*WHAT YOU NEED TO DO*: Copy out the items word for word, beginning at the line that contains "Click the red" and stopping after the line that contains "(x=970, y=52)". Give only those lines.

*RECORDED INFORMATION*:
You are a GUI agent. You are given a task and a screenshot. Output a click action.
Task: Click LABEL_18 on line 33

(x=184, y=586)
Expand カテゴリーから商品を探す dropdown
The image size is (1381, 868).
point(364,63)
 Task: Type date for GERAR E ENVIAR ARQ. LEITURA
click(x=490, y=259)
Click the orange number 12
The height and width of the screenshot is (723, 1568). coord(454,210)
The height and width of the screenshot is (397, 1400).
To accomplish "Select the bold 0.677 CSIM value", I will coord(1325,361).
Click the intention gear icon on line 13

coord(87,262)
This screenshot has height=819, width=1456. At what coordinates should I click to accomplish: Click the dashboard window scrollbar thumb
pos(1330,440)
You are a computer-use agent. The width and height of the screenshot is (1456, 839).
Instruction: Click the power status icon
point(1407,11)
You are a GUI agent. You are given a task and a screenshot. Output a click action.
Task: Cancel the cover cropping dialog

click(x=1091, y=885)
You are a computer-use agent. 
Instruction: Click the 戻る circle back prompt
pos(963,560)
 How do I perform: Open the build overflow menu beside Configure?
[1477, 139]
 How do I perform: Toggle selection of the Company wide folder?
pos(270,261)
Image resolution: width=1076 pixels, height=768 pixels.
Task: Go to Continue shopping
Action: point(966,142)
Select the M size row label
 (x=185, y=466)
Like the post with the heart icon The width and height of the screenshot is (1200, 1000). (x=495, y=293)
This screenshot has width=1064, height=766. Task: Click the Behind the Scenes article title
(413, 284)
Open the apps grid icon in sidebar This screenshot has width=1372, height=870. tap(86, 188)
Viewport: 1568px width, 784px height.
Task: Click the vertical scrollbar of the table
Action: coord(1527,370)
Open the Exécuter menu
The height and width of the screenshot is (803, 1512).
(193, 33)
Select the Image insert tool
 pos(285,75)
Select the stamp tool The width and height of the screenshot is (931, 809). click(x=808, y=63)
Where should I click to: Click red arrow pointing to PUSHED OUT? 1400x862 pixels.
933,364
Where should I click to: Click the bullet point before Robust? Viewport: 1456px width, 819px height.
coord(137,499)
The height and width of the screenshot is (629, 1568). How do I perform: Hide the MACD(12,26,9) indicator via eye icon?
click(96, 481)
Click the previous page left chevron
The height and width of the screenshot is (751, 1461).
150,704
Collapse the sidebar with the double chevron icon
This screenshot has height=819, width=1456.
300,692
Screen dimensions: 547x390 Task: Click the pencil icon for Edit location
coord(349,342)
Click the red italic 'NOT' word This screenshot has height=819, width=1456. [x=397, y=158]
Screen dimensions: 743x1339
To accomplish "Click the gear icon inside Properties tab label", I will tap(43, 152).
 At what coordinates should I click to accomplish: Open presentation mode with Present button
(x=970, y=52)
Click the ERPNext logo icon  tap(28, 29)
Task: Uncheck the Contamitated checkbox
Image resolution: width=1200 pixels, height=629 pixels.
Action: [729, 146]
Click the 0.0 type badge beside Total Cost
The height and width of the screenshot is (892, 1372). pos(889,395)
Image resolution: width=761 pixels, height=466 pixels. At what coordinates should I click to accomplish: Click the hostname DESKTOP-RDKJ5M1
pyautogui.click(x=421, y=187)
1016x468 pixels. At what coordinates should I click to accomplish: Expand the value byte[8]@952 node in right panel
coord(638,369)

*TASK RESULT*:
Click the red italic 'NOT' word This screenshot has height=819, width=1456. [x=397, y=158]
Screen dimensions: 743x1339
To accomplish "Click the gear icon inside Properties tab label", I will tap(43, 152).
 At what coordinates should I click to accomplish: Open presentation mode with Present button
(x=970, y=52)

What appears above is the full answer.